Mein Lebenslauf

Nicole Schulze in Berlin

Bevor ich in der Prostitution tätig war, habe ich die Hauptschule besucht, eine Lehre als Arzthelferin begonnen und geheiratet. Im Jahr 2004, als Mutter von zwei Kindern, stieg ich aus der Not heraus in die Prostitutionsbranche ein. Ich war mit 24 Jahren in der Schuldenfalle gefangen. In der Sexarbeit sah ich den einzigen Weg aus meinen Schulden heraus zu kommen. Ich wohnte in Leverkusen und erfuhr von der Geestemünder Straße. Die Geestemünder Straße ist einer der Straßenstriche in Köln. Das Gelände wurde von der Stadt Köln angelegt und bot Sicherheit, Hygiene und Beratung.

Nun mag vielleicht jeder Leser erkannt haben, wo mein Arbeitsbereich liegt – ich bin Straßensexarbeiterin.

Da ich schon immer sexuell aufgeschlossen war und mir trotz Not der Beruf als Sexarbeiterin Spaß und sehr glücklich machte, bin ich nun seit über 20 Jahren auf der Straße tätig.

Ich erlebte viele Systeme von Straßensexarbeit und bin der Überzeugung, daß die Geestemünder Straße, die besten Arbeitsbedingungen hat. Aber auch der Wohnwagen bietet viele Vorteile.

Seit September 2018 engagiere ich mich auch in politischer Hinsicht. Führe Gespräche mit der Politik, halte Workshops zum Thema Straßenstrich, trete öffentlich vor die Presse, zum selben Thema und zu Themen der Branche allgemein, und sitze in Gremien als Expertin.

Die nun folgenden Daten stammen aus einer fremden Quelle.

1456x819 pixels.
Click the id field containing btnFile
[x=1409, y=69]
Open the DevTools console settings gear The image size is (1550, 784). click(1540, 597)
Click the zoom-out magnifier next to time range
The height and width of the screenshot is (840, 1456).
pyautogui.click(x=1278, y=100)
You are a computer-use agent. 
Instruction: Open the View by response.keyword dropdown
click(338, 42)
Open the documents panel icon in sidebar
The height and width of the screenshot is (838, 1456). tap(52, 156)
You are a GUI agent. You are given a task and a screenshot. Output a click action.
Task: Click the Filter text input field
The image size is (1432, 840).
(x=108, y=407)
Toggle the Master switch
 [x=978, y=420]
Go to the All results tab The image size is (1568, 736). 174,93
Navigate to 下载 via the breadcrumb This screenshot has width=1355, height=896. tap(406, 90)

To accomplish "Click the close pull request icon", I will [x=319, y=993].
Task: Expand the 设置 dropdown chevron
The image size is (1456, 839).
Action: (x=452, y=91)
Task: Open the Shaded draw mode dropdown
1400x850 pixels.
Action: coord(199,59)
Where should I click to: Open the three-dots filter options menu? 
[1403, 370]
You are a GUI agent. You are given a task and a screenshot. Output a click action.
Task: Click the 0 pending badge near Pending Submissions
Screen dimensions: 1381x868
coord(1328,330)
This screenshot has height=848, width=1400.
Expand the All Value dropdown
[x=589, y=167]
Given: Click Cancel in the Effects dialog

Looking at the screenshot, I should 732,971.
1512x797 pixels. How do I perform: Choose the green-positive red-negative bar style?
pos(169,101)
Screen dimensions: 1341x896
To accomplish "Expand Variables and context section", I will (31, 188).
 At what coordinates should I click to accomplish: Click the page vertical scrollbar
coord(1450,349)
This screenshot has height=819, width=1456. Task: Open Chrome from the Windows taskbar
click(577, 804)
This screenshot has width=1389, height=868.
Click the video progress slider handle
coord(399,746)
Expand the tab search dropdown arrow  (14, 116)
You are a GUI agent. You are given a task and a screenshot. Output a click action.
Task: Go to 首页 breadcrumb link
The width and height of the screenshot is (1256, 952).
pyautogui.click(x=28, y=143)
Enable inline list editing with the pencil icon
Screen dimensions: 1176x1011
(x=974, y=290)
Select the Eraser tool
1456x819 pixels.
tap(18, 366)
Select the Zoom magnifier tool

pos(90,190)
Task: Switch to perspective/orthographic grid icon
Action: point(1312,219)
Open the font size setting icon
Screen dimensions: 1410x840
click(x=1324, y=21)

Ich bin stolz darauf, auch im Namen des BesD (Berufsverband erotische und sexuelle Dienstleistungen e. V.), für die Straße sprechen zu können,

BesD e. V.

Sind Sie neugierig geworden, mehr über den Straßenstrich zu Erfahren, dann kontaktieren Sie mich bitte. Ich biete mich auch für die Politik zur Aufklärung und Workshops an oder stehe Ihnen als Expertin zum Thema Straße zur Verfügung.

Auf der Straße zu arbeiten ist nicht leicht und wenn ich sagen würde, es wäre einfach und wunderschön, würde ich Sie täuschen. Auch ich habe in dieser langen Zeit meine negativen Erfahrungen gemacht. Das Thema „Loverboy“ habe ich auch am eigenen Leib erfahren und ich äußere mich auch gern dazu. Aber die Sexarbeit erfüllt mich mit viel Glück und Freude. Mit Menschen zu arbeiten, auf sie eingehen, sie zu fühlen und zu spüren macht mich sehr glücklich. Es gibt viele Stimmen, die nach einem Sexkaufverbot rufen. Meiner Meinung nach ist das Sexkaufverbot nicht die Lösung für unsere Branche, im Gegenteil. Man muß die Menschen in der Sexarbeit stärken und sie da abholen, auf Augenhöhe, da wo sie stehen. Legalisierung und Entkriminalisierung sind der einzige Weg, den die Gesellschaft und die Politik gehen sollten. Ich bin stolz auf meinen Beruf!

Im Jahre 2018 begann ich auch meine Dienste zu erweitern. Ich nahm den Bereich der Sexualassitenz/Sexualbegleitung dazu und spezialisierte mich auf Menschen mit Einschränkungen. Diese Arbeit bereitet mir sehr viel Freude. Persönlich habe ich auch sehr viel von diesen Menschen gelernt und Sie gehören in die Gesellschaft. Leider wird in vielen Gegenden das Thema noch nicht offen diskutiert. Das möchte ich gerne ändern weil es ein wichtiges Thema ist!

Meine persönliche Meinung zum aktuellen Prostituiertenschutzgesetz (ProstSchG) ist eher schwierig. Es stigmatisiert die gesamte Branche und die Menschen, die in der Sexarbeit tätig sind. Eine Überarbeitung halte ich deshalb für wichtig und sinnvoll.

Mit uns sprechen, nicht über uns, macht vieles leichter, und gemeinsam finden wir einen Weg.